Depuis 2022, la filière caprine a rejoint les filières bovines dans la démarche bas carbone régionale, suivant en cela sa feuille de route nationale (CapClimat). Le 1er juin dernier, une rencontre a été organisée à La Planche (Loire-Atlantique), dans une ferme caprine engagée, pour présenter le dispositif, en présence des différents acteurs (Région, chambre d’agriculture, contrôles de performance, interprofession, Vivéa).

Les huit premiers diagnostics et plans d’actions réalisés sur des fermes caprines de la région ont été présentés. Là encore, les leviers mobilisés pour réduire l’empreinte carbone sont nombreux autour de la productivité des animaux : augmenter la production par chèvre (meilleure génétique, meilleure santé, meilleure longévité, lactations longues…) et optimiser les rations (réduire les apports de concentrés, augmenter la qualité des fourrages, rationner les chevrettes).

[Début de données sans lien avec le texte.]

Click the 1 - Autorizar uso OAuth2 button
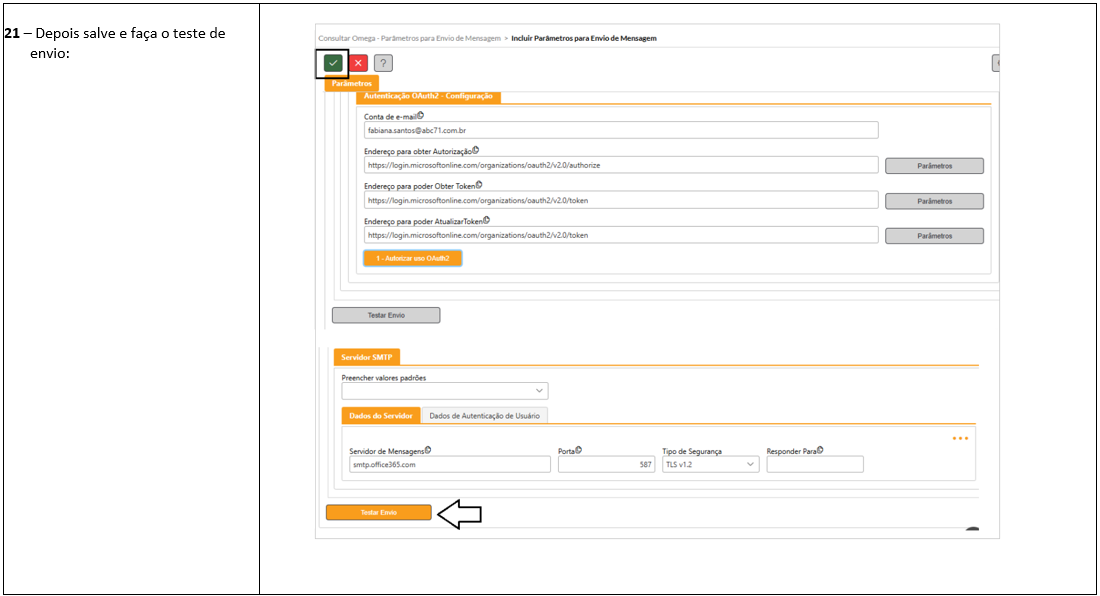This screenshot has height=596, width=1100. (412, 258)
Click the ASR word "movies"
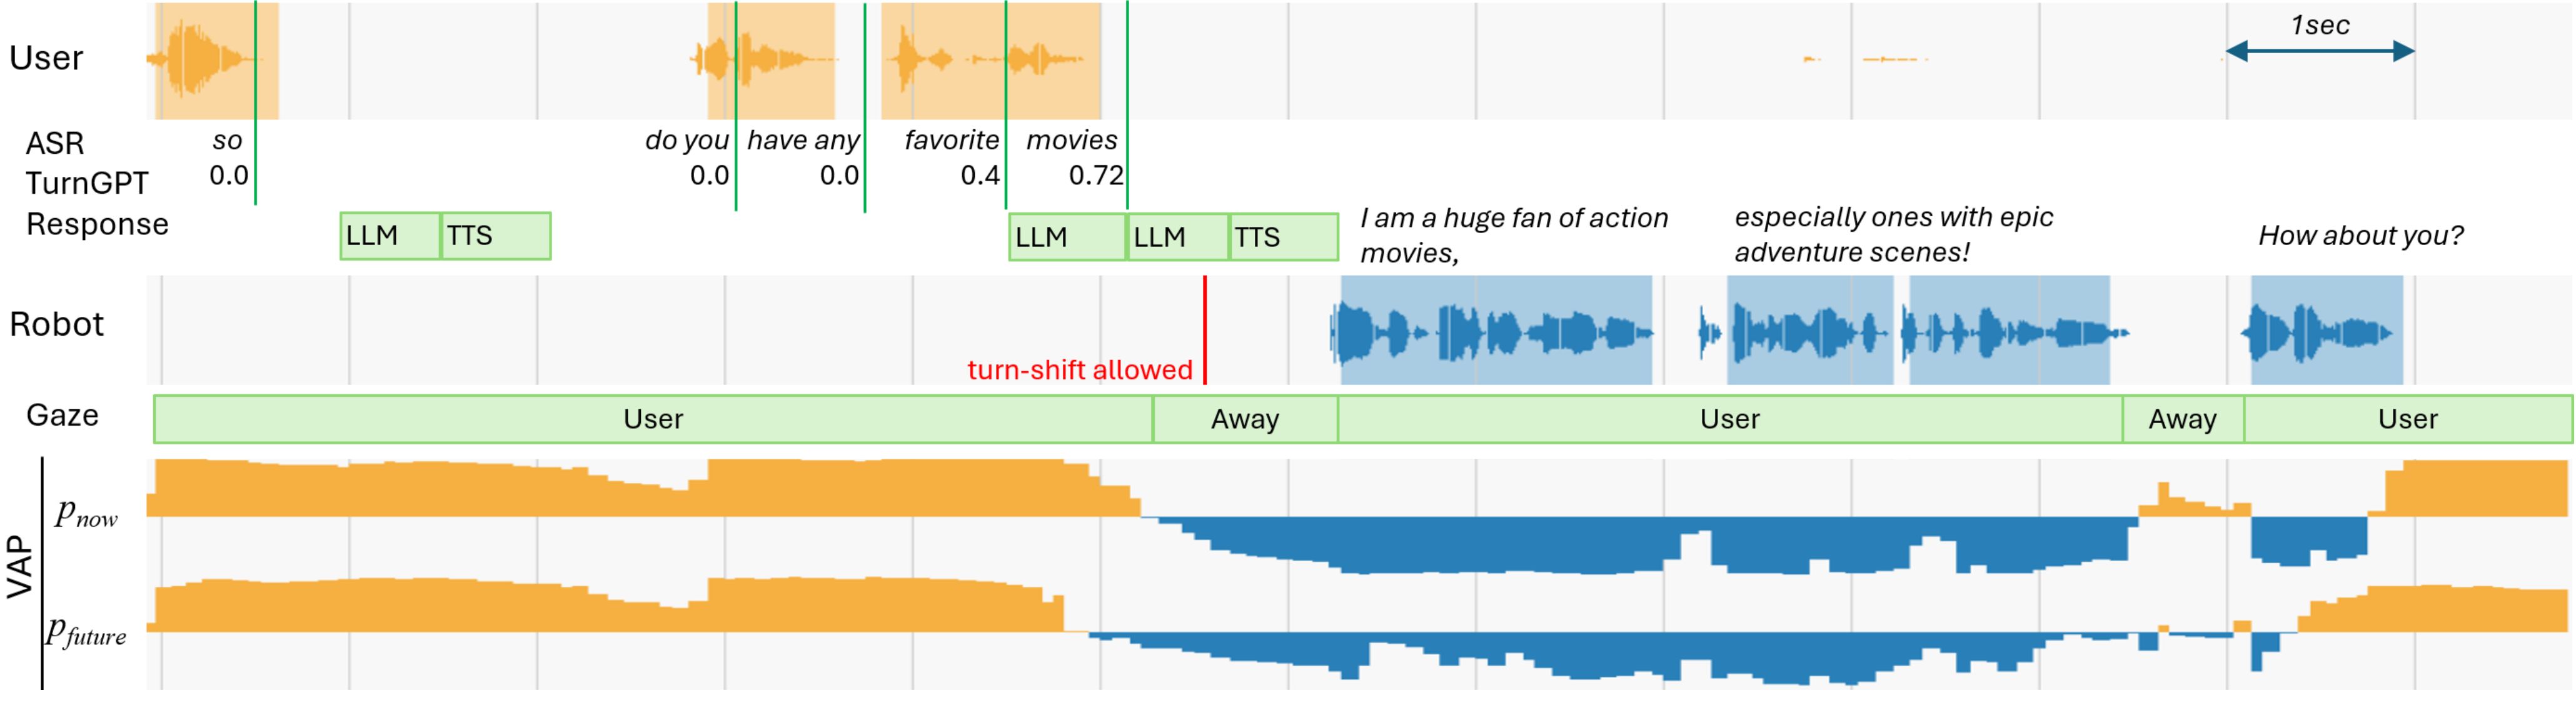Screen dimensions: 2576x720 pos(1071,141)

Les leviers autour des cultures (TCS, introduction de légumineuses…) et de l’énergie (réduction de la consommation ou production) sont également envisagés.

Pour Vincent les éleveurs caprins chez qui se tenait cette réunion, le premier déclic pour s’engager vers une démarche bas carbone a été leur volonté de pratiquer une agriculture de conservation des sols. Dans leur plan d’actions 2022-2027, figurent donc le passage au 100 % sans labour, le raisonnement de la fertilisation azotée et l’implantation de haies.

Vincent Guillet est installé avec son épouse à La Planche (44) sur 77 ha avec 550 chèvres Saanen. Photo Catherine Perrot

Ces changements de pratiques devraient faire progresser le bilan carbone de l’exploitation, mais de manière assez anecdotique (réduction prévue autour de 0,3% du bilan pour ces trois leviers cumulés). À noter cependant que les éleveurs prévoient de changer leur méthode de fertilisation, en ajoutant aux effluents un additif qui réduit le dégagement gazeux de protoxyde d’azote, gaz 265 fois « plus réchauffant » que le CO2. Cette opération n’est pas encore intégrée dans les diagnostics Cap’2ER® et ne peut donc pas être quantifiée.

Sans surprise, ce qui est le plus quantifiable dans le projet d’amélioration du bilan carbone de la ferme de Vincent et Elisabeth Guillet, ce sont les leviers « animaux » : l’optimisation de la ration des chèvres, l’autoconsommation d’un méteil grain par les chevrettes et l’augmentation de la production par chèvre (génétique, maîtrise sanitaire) devraient permettre d’améliorer d’environ 10% l’empreinte carbone par litre de lait produit.